Chez Harrods par exemple, les parfums à plus de 200 livres sont très nombreux. Les créations de Roja Dove peuvent atteindre 750 livres et les flacons constitués de cristal ou de métaux précieux dépassent les 1000 livres.

Ferragamo, Xerjoff, Roja Dove, Lalique. De 180 à 2500 livres : différents parfums vendus sur le site de Harrods (prix au 23 mars 2015).
Entre la niche d’entrée de gamme, aujourd’hui assez proche de 100 euros le flacon et les éditions d’art dépassant les 1000 euros, s’installe une nouvelle gamme de produits avec un positionnement niche super-premium.

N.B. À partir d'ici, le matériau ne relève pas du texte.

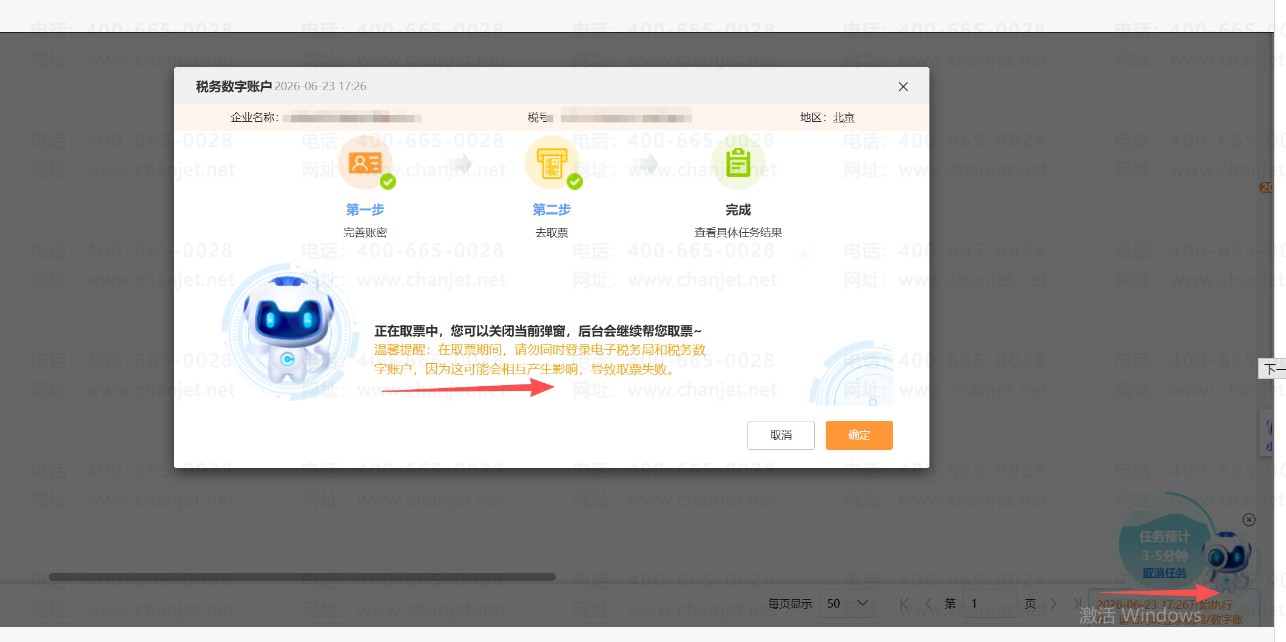Click the horizontal scrollbar thumb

Pour sa nouvelle ligne baptisée « Les White » la marque française Jul et Mad propose des flacons présentés dans des coffrets laqués plaqué or. Le prix est de 485 €, soit à peu près le double de la collection classique. Pour autant les différentes fragrances de la marque seront également proposées dans un flacon simplifié, sans coffret et vaporisateur de voyage, à un prix moindre (145 à 165 €). La demande émane de consommateurs ayant déjà acheté les fragrances avec leur écrin.
On le voit donc, la hausse des prix de la niche s’accompagne d’une plus grande segmentation de l’offre.

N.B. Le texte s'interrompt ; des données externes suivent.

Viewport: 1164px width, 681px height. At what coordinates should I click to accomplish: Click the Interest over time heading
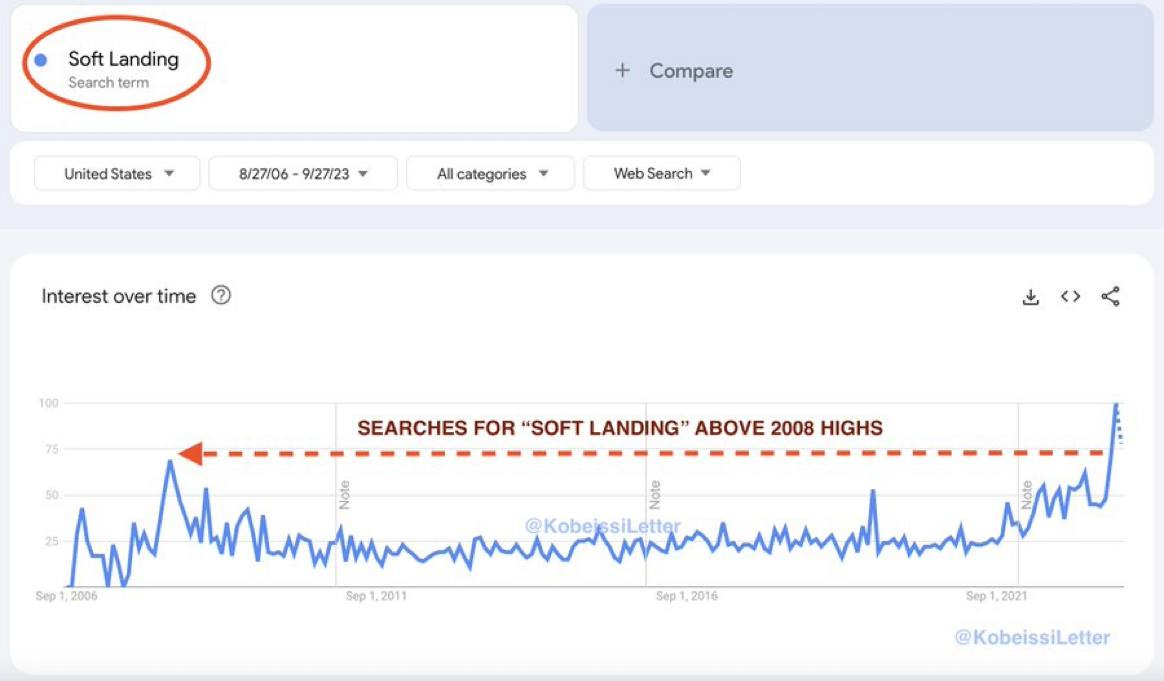pyautogui.click(x=119, y=296)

Par ailleurs, de nouvelles concentrations plus intenses permettent d’accompagner les prix supérieurs de ces nouveaux produits.

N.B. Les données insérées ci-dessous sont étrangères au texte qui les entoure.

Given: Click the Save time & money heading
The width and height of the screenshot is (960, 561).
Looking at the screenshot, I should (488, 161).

A l’avenir, les prix devraient continuer à croître et les nouveaux produits à monter en gamme.
La difficulté pour les marques de niche est, et sera, de justifier le discours auprès des consommateurs. Un certain nombre d’entre elles ne sont aujourd’hui pas prêtes ou pas encore crédibles.
Nicolas
Bonjour et merci pour votre analyse bien intéressante, d’autant plus qu’elle est très actuelle à mon point de vue.
Le marché de parfums de nos jours est tel un océan énorme qui nous inonde sans relâche. Cette marée parfumée nous apporte des produits qui sont souvent très loin d’être nommés parfums dignes d’attention, et encore moins d’être portés. La brebis Dolly cloné de la parfumerie gagne du terrain, des lancements qui ne font que se multiplier (on n’ignore pas ces chiffres: années 1980 – une quarantaine de lancements. En 2006 on en a vu presque 700. De nos jours ça fait en moyenne 1500 parfums, n’est-ce pas?).
La chimie, elle, a fait son affaire. Le parfum qui, de tous les temps, représentait un produit de luxe destiné à un cercle restreint de consommateurs, ne l’est plus aujourd’hui.
Le marché se banalise. Mais,quoi qu’il en soit, il y a là un point fort. Des milliers et des milliers de clients s’initient à ce grand monde de la beauté et de l’esthétique. Ils y font leurs premiers pas, c’est une sorte d’université et d’apprentissage.
Et c’est alors qu’apparaissent les niches. Je cite Frédéric Malle: « Mon concept est une réaction à ce qu’est devenu le marché. J’ai voulu redonner aux parfumeurs leur liberté et par la même occasion aux clients les plus regardants la possibilité d’acheter un parfum moderne de grande qualité- chose qui, à mes yeux, n’existe quasiment plus ».
Le temps passe, et on assiste en ce moment à la saturation du marché de parfums de niche.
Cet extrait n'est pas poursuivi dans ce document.